How historical data impacts predictions
Ultimately, observed data gives us a baseline to work from. We can see recent trends and these help identify what to look for in the overall data. Take global temperatures, for example. We’ll have a simple metric of overall temperature changing over time – sometimes that’s normal variability, and other times it’s more likely to be due to climate change. If we can isolate these from each other, we can make better predictions for the variable that we’re specifically interested in – for example, temperatures at a specific location.
Using this as an example, we know that a warmer atmosphere can hold more moisture, so there’s greater potential for more intense extreme rainfall events in future climates. But these events are likely to be less frequent because it takes longer for the moisture to build back up in the atmosphere. If we can predict global mean temperature, it will impact the predictions we make for mean future rainfall. It’s not just historical data of single weather phenomena that we use for our predictions – they’re often interlinked to take into account things like carbon emissions, and ultimately climate change.

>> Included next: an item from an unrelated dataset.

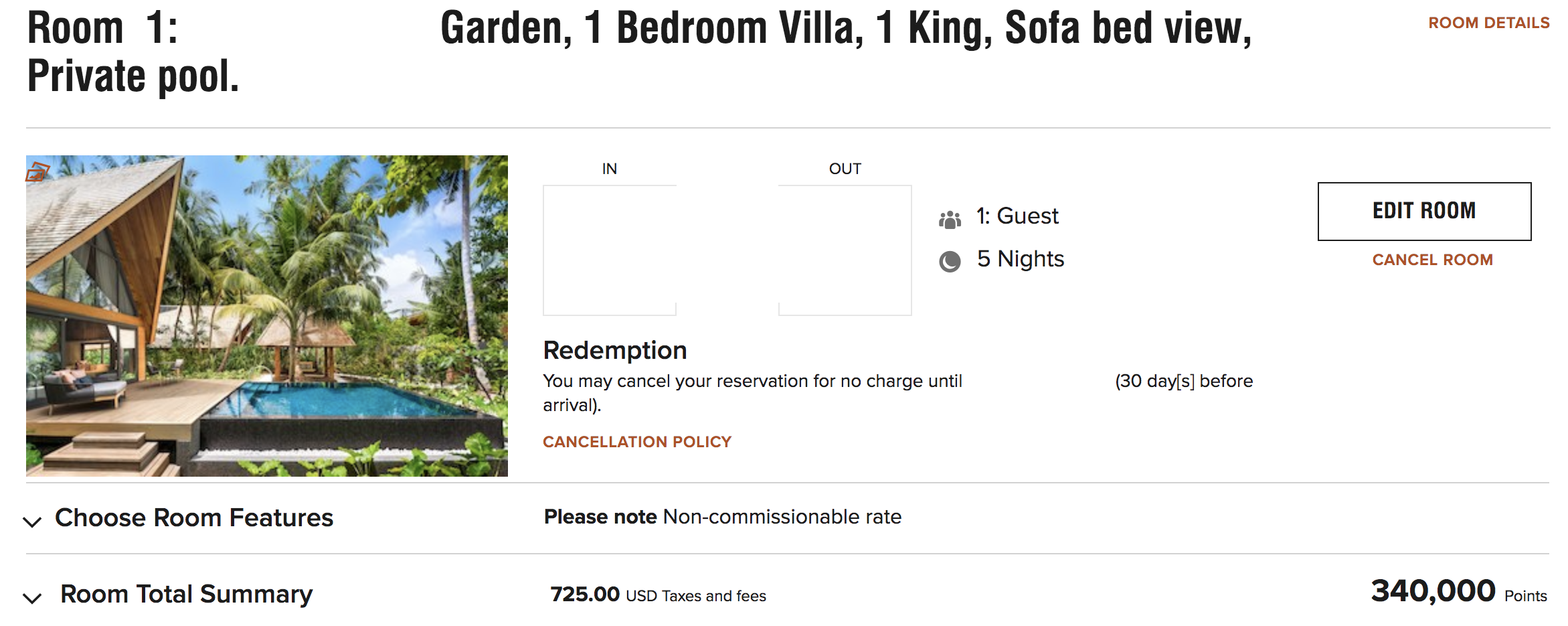The width and height of the screenshot is (1568, 626).
Task: View the CANCELLATION POLICY link
Action: (x=636, y=442)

Basis for infrastructure design
EVA is used to inform the design criteria of large infrastructure projects. Likewise, it helps to evaluate the health and safety case of existing assets, so they meet the current ISO standards and legal requirements. If a bridge is being built, it has to be sensitive to environmental elements such as strong winds. The more powerful the winds, the more robust the bridge needs to be. It’s not efficient to constantly fix and rebuild structures, so the design has to take into account extreme events that we would only expect to occur in an extended time period. For any new infrastructure that’s likely to be around for many decades, we need to account not only for predicted weather events but also for the state of the climate and how it might affect them. This, in turn, informs the design criteria of the asset.
Safety in uncertainty
We have recently been involved with a customer from the nuclear industry who is interested in estimating extreme temperatures for a new power station – specifically the outside air temperature, and how they can keep their buildings cool. Large air conditioning units are expensive, and their operating temperature further affects costs – in some cases by tens of millions of pounds. Design decisions need to take into account just how hot the outside temperature is likely to get, and how it’s likely to change in future. In accordance with the Office for Nuclear Regulation (ONR), the design is initially given a conservative prediction – based on our model data combined with observations. Then, by extrapolating the data set, we can better simulate future temperatures. This results in a much smaller metric of uncertainty for extreme temperature events, which improves trust in the data. The health and safety case is then supported, as well as the design basis for the asset.
Harnessing the value
Our ultimate goal is to provide the best possible weather information, regardless of the metric of uncertainty it contains. When we use model data, we always combine it with observational data in one way or another, so that the model recreates reality.
Our experience of working on critical infrastructure projects has given us vital insight into engineers’ requirements when creating a design basis for an asset. By working collaboratively with engineers in a project’s early stages, we can then maximise the delivery of our state-of-the-art science and research. This results in the potential to create significant cost savings across the lifecycle of the asset.